"You cannot love me, Maria. How can it be true?"
Releasing herself, she put her hand upon his lips to silence him.
"You have made your confession," she said earnestly, with the serene dignity which had impressed him in the first moment of their meeting, "and now I will make mine. You must not stop me; you must not look at me until I finish. Promise."
"I promise to keep silent," he answered, with his gaze upon her.
She drew away from him, keeping her eyes full on his, and holding him at arm's length with the tips of her fingers. He felt that she was still shaken by his embrace—that she was still in a quiver from his kisses; but to all outward seeming she had regained the noble composure of her bearing.

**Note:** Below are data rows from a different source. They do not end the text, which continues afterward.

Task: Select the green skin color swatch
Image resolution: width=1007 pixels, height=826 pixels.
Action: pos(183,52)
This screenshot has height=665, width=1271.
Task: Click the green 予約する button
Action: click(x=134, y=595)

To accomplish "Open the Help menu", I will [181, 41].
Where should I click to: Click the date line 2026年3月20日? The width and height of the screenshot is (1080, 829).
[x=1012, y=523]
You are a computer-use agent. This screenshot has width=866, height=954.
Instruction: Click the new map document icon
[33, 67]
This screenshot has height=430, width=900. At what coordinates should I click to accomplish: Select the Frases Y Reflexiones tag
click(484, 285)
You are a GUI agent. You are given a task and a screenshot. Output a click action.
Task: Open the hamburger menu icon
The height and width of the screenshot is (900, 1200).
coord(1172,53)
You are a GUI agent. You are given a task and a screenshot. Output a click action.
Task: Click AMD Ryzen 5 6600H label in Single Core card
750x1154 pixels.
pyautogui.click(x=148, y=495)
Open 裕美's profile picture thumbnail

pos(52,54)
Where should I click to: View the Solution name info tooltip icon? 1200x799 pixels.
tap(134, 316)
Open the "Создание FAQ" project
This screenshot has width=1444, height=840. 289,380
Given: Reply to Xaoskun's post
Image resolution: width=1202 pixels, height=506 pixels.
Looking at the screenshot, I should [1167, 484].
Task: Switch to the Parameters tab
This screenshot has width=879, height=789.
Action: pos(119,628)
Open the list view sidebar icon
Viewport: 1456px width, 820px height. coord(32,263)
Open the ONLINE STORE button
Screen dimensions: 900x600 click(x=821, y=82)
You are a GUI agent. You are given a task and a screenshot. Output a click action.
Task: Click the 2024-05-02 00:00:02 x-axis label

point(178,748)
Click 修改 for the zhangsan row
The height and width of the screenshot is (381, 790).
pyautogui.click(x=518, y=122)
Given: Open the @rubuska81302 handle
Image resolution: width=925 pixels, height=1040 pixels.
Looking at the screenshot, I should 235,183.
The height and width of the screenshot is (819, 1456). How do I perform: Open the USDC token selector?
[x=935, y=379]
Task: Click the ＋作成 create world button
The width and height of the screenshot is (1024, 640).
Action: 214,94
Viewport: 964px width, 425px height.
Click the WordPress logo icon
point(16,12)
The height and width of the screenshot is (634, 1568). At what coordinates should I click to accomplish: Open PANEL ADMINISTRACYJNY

"No, no. Ah, listen, my friend, and do not touch me. What I must tell you is this, and you must hear me patiently to the end. I have loved you always—from the first day; since the beginning. There has never been any one else, and there has never been a moment in my life when I would not have followed you had you lifted a finger anywhere. At first I did not know—I did not believe it. It was but a passing fancy, I thought, that you had murdered. I taught myself to believe that I was cold, inhuman, because I did not warm to other men. Oh, I did not know then that I was not stone, but ice, which would melt at the first touch of the true flame ."
"Maria!" he burst out in a cry of anguish.
"Hush! Hush! Remember your promise. It was not until afterward," she went on in the same quiet voice; "it was not until my marriage—not until my soul shuddered back from his embraces and I dreamed of you, that I began to see—to understand."
"Oh, Maria, my beloved, if I had known!"
She still held him from her with her outstretched arm.